Cobi welcomes you to Barcelona.

I can remember reading about the Beastie Boys’ new album, Check Your Head, in Hip Hop Connection. This would have been early 1992, but I didn’t then buy the album and nor did I record it off of anyone. It wasn’t until 1994 that I finally got hold of it, off the back of Ill Communication, which the lead-single 'Sabotage' had propelled to the fore. An exploration of Paul’s Boutique ensued.

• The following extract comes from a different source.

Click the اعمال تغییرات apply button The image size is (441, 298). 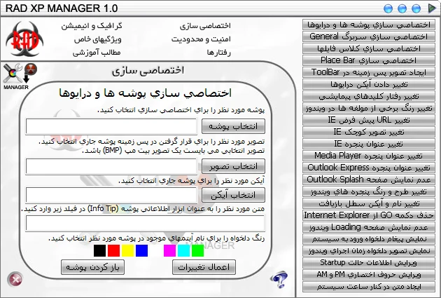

Brother J from X Clan once said he could stand the Beastie Boys muscling in on hip hop because they never posed as black men and behaved as who they were: white guys getting drunk. The Beastie Boys dropped the getting drunk thing very quickly, but they never adopted a persona that was outside of their own, which might explain their longevity. It’s a shame that I didn’t return to them sooner, but I’ve kept up with them ever since, conscious that it was the Beastie Boys who introduced me to rap music, even if it was Public Enemy that sealed the deal.